Redskins working with Trump, Congress to get new stadium at RFK site

Aerial view of RFK Stadium, home of the Washington Nationals baseball team, and the DC United soccer team , is seen from a helicopter, Wednesday, Sept. 19,2007, in Washington. The Nationals will finish their home schedule Sunday, and move into a new stadium next season that is under construction. (AP Photo/Charles Dharapak)

A new Washington Redskins gridiron battle is brewing.

But it’s got nothing to do with the team’s win-loss record.

“We need our ‘Skins here, home!” long-time fan Nolan Matthews said. “The Redskins need to come home where they belong.”

Now, several scenarios are unfolding to find a new home for the burgundy and gold.

One of the proposed options?

The RFK Stadium site in Southeast Washington, home to the Redskins during their days of Super Bowl glory.

“Maybe people here would love it more,” said Lyquasia Kinney, a professional dog walker who has a unique perspective on the pros and cons of having an NFL stadium in your neighborhood.

Kinney lives close to FedEx Field in Landover.

But her job of walking her four-legged friends keeps her busy near the RFK site.

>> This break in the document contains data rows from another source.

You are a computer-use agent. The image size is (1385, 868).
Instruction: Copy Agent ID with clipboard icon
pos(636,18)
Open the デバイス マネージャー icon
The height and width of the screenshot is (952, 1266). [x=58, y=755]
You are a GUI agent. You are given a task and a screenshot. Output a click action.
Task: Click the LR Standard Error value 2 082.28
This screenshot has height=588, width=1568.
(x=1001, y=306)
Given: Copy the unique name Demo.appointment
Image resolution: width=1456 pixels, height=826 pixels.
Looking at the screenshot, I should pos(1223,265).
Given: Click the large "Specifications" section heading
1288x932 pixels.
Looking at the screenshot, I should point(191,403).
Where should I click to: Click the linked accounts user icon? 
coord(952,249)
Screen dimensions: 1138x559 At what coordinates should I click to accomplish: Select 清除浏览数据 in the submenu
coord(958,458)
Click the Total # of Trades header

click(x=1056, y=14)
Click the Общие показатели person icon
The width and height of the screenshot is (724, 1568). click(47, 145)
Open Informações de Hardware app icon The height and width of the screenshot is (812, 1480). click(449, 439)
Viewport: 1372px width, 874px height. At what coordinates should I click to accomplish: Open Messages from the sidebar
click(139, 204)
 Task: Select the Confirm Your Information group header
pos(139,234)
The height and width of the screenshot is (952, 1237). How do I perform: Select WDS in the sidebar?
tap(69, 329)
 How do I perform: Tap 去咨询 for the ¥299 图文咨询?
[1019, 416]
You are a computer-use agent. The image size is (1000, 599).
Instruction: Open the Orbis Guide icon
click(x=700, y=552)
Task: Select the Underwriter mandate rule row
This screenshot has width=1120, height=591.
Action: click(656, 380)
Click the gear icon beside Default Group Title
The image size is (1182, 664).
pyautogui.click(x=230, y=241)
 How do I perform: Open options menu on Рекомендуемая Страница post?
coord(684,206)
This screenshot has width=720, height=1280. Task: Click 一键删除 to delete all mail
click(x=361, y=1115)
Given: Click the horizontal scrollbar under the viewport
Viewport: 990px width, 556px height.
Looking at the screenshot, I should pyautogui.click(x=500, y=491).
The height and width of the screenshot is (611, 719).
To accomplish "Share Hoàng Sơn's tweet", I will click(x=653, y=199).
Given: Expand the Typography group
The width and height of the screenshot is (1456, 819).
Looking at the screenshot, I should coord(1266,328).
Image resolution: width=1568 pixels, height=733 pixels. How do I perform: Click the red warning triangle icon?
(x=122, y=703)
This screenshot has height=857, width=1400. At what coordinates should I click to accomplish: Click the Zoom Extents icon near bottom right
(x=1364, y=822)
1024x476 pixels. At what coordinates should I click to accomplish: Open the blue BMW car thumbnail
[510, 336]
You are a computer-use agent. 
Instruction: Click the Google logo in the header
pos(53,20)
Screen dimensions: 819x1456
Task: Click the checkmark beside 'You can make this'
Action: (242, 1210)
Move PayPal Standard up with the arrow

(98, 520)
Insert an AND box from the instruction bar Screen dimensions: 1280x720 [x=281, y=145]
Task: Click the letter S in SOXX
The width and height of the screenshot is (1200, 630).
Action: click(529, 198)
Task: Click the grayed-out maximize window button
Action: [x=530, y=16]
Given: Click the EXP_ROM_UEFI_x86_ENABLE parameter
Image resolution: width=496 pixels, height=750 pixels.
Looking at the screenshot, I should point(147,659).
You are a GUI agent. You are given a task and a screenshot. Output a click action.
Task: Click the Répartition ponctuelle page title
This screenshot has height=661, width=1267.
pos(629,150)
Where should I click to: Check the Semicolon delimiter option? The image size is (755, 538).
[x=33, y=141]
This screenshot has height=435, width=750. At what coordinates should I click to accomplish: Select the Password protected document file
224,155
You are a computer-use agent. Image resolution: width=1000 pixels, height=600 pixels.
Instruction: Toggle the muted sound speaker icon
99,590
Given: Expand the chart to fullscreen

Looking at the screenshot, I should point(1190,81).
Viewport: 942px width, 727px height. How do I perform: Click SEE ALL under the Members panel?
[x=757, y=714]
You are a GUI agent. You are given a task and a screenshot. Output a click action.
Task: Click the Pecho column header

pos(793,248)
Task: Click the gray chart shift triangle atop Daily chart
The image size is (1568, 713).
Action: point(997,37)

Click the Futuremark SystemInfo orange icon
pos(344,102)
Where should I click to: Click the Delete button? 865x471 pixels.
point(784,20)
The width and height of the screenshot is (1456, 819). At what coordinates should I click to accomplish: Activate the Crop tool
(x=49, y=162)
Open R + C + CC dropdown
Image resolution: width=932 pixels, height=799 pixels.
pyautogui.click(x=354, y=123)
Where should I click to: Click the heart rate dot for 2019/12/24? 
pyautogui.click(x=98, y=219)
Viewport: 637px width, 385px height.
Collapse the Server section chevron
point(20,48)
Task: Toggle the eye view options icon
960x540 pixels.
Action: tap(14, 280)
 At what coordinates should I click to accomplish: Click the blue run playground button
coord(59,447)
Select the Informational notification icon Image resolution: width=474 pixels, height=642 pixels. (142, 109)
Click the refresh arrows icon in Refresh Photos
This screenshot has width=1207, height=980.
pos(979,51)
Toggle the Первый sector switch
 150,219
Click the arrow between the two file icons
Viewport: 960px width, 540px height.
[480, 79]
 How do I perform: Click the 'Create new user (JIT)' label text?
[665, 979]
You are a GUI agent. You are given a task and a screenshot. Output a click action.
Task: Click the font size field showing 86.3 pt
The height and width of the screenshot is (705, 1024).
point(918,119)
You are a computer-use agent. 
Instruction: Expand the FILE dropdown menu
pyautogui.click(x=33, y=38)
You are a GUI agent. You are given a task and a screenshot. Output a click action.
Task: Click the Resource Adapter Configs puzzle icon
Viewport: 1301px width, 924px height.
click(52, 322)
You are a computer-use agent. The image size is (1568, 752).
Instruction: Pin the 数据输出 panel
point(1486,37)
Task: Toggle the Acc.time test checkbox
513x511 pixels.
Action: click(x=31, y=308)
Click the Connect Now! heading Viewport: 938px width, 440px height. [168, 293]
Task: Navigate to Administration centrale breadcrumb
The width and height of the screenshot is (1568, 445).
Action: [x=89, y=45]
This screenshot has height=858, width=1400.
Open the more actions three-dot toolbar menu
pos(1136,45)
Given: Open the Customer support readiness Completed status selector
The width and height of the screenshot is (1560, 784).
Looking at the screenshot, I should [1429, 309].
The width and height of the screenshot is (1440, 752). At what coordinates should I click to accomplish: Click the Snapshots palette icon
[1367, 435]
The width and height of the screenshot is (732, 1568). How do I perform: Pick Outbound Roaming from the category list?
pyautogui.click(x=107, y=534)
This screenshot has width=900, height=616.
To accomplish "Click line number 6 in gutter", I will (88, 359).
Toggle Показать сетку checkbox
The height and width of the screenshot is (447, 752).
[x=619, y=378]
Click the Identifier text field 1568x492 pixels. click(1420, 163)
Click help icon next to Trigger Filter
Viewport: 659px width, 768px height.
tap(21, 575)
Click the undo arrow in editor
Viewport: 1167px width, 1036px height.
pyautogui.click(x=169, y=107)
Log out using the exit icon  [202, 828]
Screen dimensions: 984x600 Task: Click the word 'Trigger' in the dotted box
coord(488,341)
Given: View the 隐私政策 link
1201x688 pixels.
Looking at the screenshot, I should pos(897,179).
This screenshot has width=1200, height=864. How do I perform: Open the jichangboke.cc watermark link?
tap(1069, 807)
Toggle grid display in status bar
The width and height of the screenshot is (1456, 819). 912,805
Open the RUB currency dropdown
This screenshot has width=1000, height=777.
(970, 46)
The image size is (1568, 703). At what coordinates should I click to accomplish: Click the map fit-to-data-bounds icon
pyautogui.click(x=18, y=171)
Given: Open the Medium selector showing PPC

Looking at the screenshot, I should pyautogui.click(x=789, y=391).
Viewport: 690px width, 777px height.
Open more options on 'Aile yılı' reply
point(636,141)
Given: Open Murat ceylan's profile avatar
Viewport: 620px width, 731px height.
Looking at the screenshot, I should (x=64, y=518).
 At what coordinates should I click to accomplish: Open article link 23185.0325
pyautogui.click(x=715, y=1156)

While she thinks some DC fans will like it, she suspects bringing the Redskins back to the area will cause massive traffic and congestion headaches.

“I don’t think the residents would be too keen about it, just based on the traffic,” she said. “There’s already enough traffic in DC.”

The Washington Post is reporting that Redskins owner Dan Snyder is working with the Trump White House, District officials and GOP members of Congress to change the language in a federal spending bill.

A provision would extend a National Park Service lease of the RFK site, and would remove language that bans commercial development.

The Redskins are not commenting on the proposal.

But among those who are not fans of the idea is DC Ward 6 Council member Charles Allen.

“This is just greasing the skids for a billionaire team owner, and it’s just a giveaway,” he said. “A giant stadium that would be used eight days a year with an ocean of asphalt parking lots.”

Allen says a new stadium would cost $1 to 2 billion, and he fears taxpayers would pick up a lot of the tab.

He also notes a $490 million redevelopment project at RFK is already underway, part of which, is supposed to open next year.

The initial phase would include 27 acres of athletic fields, green space and walkways.

A sports and recreation complex, a 6,000-square foot pavilion, a visitors building and an RFK memorial are also planned.

Work on the project is to continue into 2021.

“We should be building more city,” Allen says. “We should be building our neighborhoods all the way down to the river’s edge, with housing, and new job creation. That’s where the opportunity really is.”

But Snyder isn’t the only one with ideas for a new Redskins home.

Maryland Gov. Larry Hogan says he has a potential site, too.

He says he has a memorandum of understanding with the Interior Department, to give the state control of a 600-acre site near National Harbor, that would include Oxon Cove Park and Oxon Hill Farm.

“It’s a wonderful piece of property that the Department of Interior isn’t really using,” the governor said. “Could you imagine the stadium on Monday night football, with all the monuments reflecting on the Potomac River. It’d be the nicest facility in America.”

The Oxon Hill site would be close to highways and within a stone’s throw of the MGM National Harbor complex.

“I think it’s a good idea,” said Lisa Dell, visiting the park from District Heights. “It’s convenient for some of the fans, so you have the space, why not?”

All the parties do have time.

The Redskins’ lease at FedEx Field expires in 2027.

Still, Matthews grows nostalgic when he talks about going to Redskins games at RFK stadium as a kid.

“They come home, they get more support, and it’ll boost them up,” he said. “I believe that would be very appropriate that they come home where they supposed to be.”